The methodology of this research took a social constructionist viewpoint. Researchers collected data through interviewing participants that had volunteered to be part of the study. These interviews were conducted one-on-one and face-to-face with each interviewee and researcher. The fourteen participants each chose the environment for the interview, which seemed to average between an hour and a half to two hours, covering seven individual questions. Their answers were comparatively analyzed to gain the data used in this research study. In comparing and analyzing this data using the constant comparison approach, the researchers were able to focus on clues that identified information behavior. These clues identified patterns among the participants that indicated how they each went about constructing their world as a member of the lesbian and gay community. The researchers noticed a few patterns that stood out among the responses given and identified three main sections of this discovery and creation process. The analysis of the interview responses illuminated how these participants were able to process social construction and highlighted the role that informational behavior played in that construction as well.

Findings and Conclusions
Yeh (2008) found that a majority in the community were taught that homosexuality was abnormal, and the bias society has against them. The Internet is where most go to learn more about their sexuality and sex but reframe from the library as they see the collections for gay people as outdated and limited. Yeh (2008) has found that accumulation and monitoring are useful for investigating and obtaining information and complement the concept of information seeking. This study also concludes that having a community, whether on the Internet or in-person, as important and can let those who are heterosexual understand this community at a deeper level.

What American Libraries Can Learn
As much as we want to understand how our patron communities configure their identities for themselves and within society, so must librarians define how they perceive identity in others. Furthermore, librarians should consider how those perceptions are related to the quality and impact of their services, considering the ubiquitous nature of the Internet. The Internet allows for libraries to have layers of interactions that allow the individual to control how to present themselves online, i.e., anonymously, with known aliases, etc. The anonymity of the Internet also allows LGBTQ+ people to create virtual spaces to facilitate knowledge production, form meaningful connections with other community members, and freely seek and share information via the network.
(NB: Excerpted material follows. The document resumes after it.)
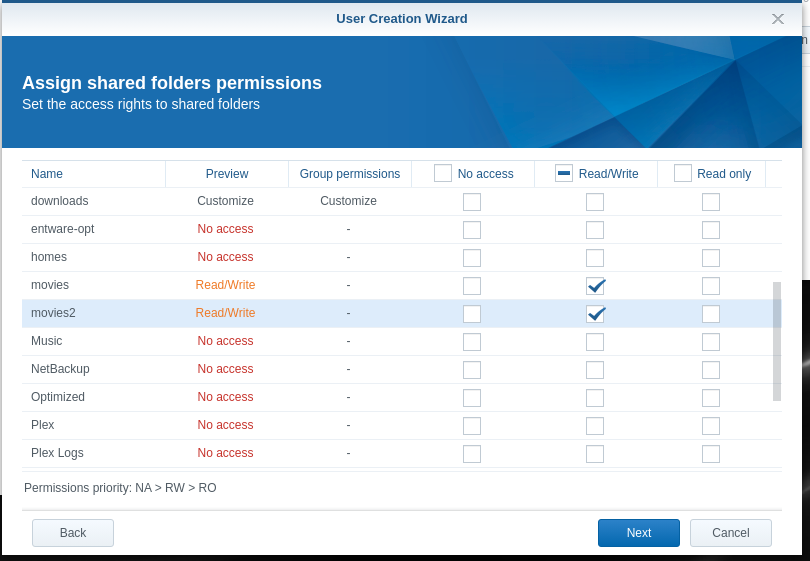Sort by the Name column header
The height and width of the screenshot is (561, 810).
coord(47,174)
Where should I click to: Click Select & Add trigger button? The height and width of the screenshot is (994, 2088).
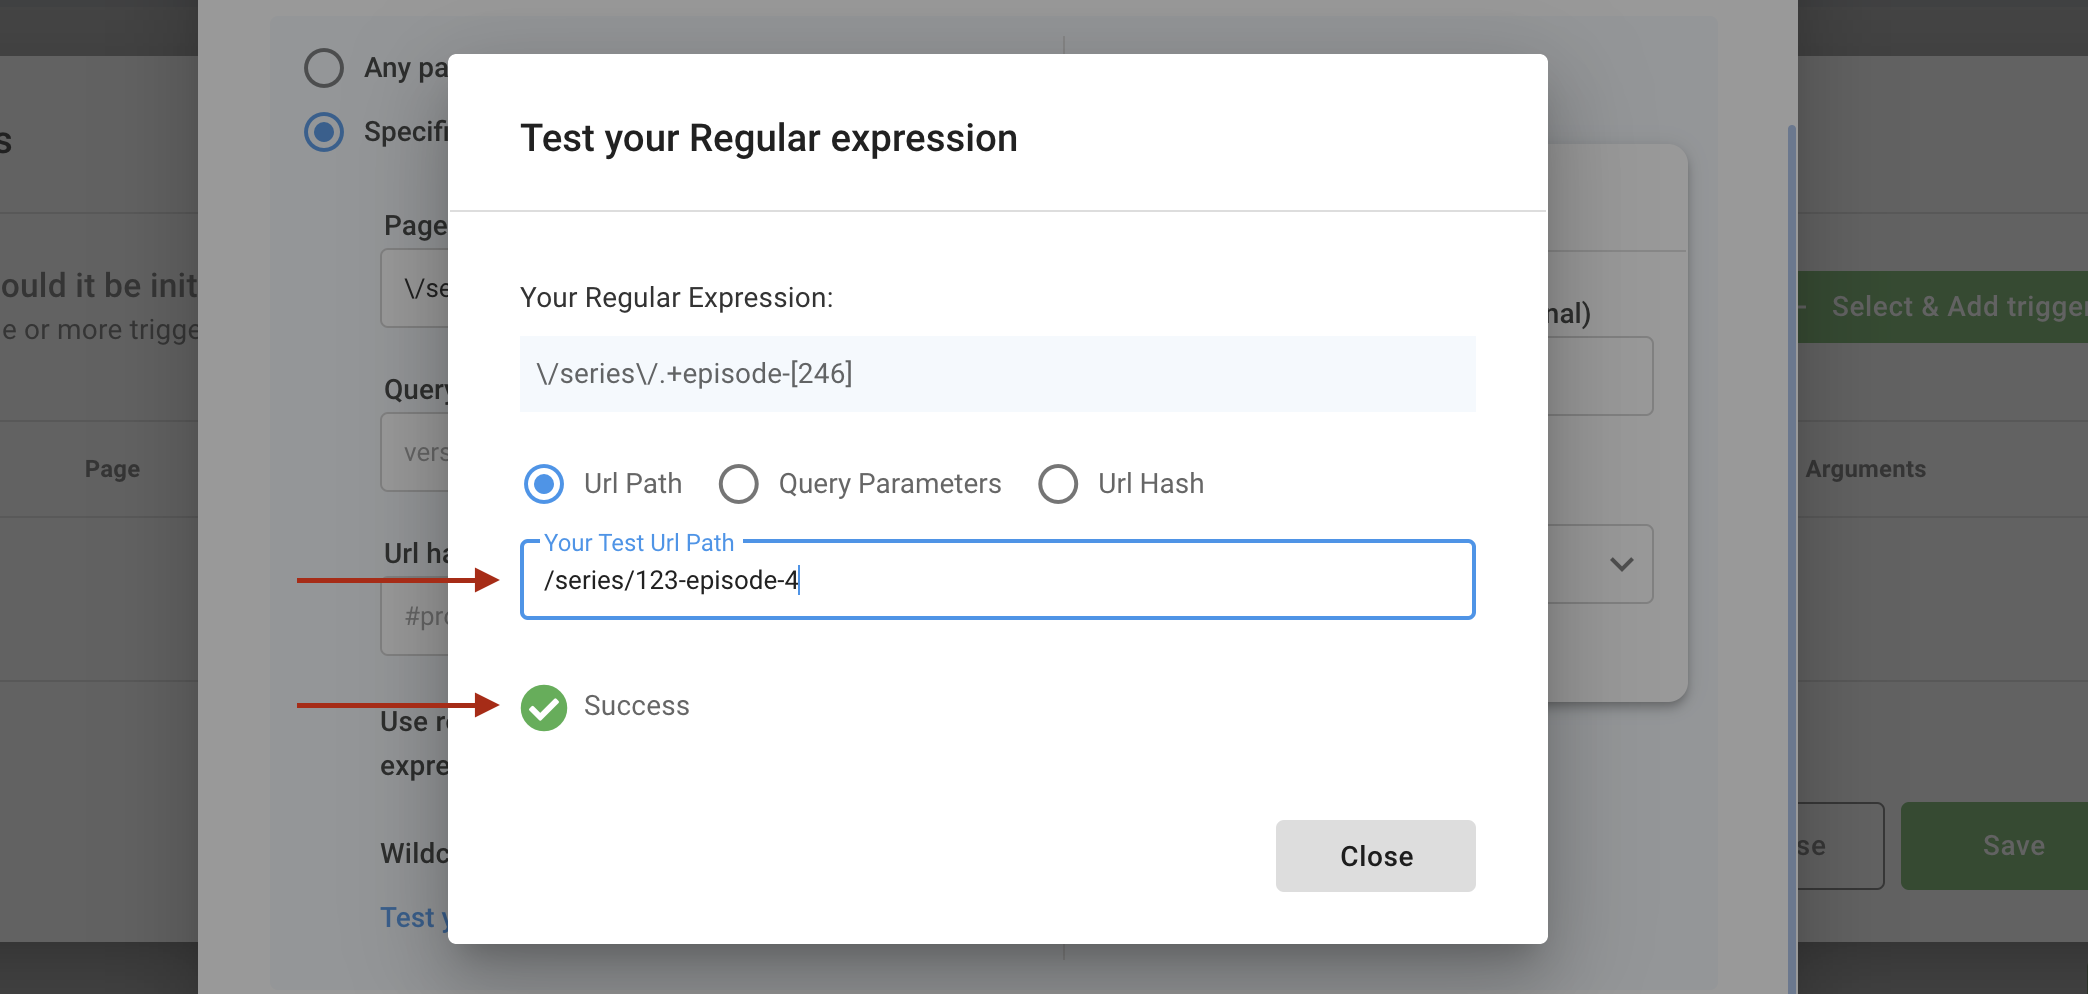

In particular, the LGBTQ+ community uses the anonymity of the Internet to seek sexual health information; it is important for libraries to offer accurate, inclusive health resources that can be accessed anonymously.
Additionally, many LGBTQ+ patrons seek information online due to the limitations of many traditional library spaces: outdated collection policies, cultural stigma against gay and lesbian people in public spaces, and indiscretion from library staff who may be homophobic or lack the sensitivity training for discretion. Libraries should address these valid concerns by focusing on authentic, diverse collection development and hiring and training culturally competent staff. Although this article comes from the perspective of Taiwanese society, American libraries may still harbor the same ideological blind spots, policy oversight, or have limited control over the stigma that continues for LGBTQ+ patrons in and out of the library. Virtual spaces are ways for the LGBTQ+ community to channel the power to self-educate, build a chosen community, and self-identify to the patrons without the librarians as the middlemen.